Copy out exactly the lines below that run from the one holding "Given: Click the shuffle random seed icon" to the one holding "The width and height of the screenshot is (1324, 818).", keeping both of those lines and no others.

_DATA TO EXAMINE:_
= = = = =

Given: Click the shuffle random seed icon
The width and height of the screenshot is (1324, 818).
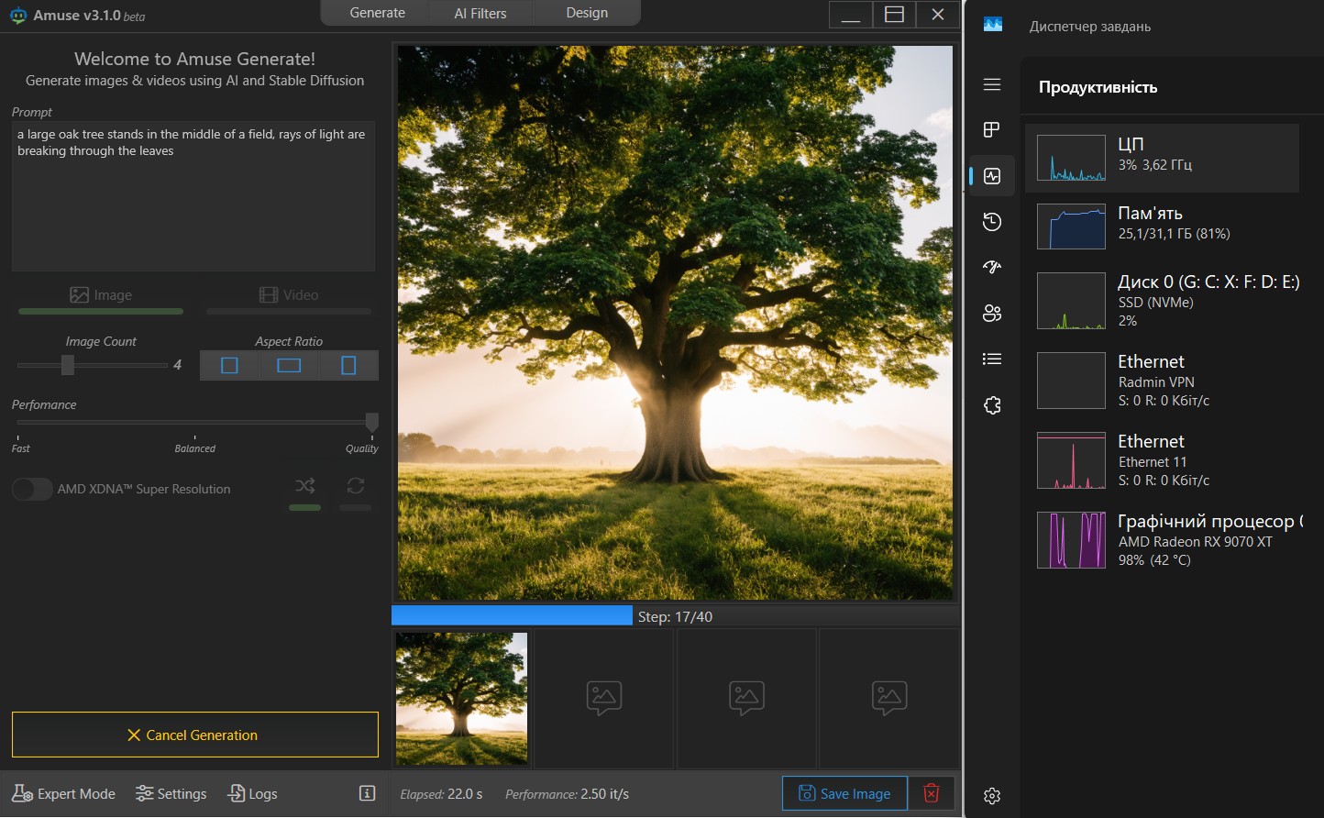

= = = = =

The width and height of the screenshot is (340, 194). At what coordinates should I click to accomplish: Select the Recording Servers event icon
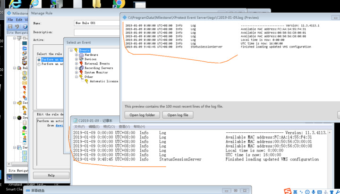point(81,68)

= = = = =

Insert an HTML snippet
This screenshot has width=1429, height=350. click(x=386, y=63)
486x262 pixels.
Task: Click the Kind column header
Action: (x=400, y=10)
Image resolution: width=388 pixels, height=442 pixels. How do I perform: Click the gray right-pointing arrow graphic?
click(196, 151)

= = = = =

_ANSWER TO THE EXERCISE:_
Given: Click the shuffle random seed icon
The width and height of the screenshot is (1324, 818).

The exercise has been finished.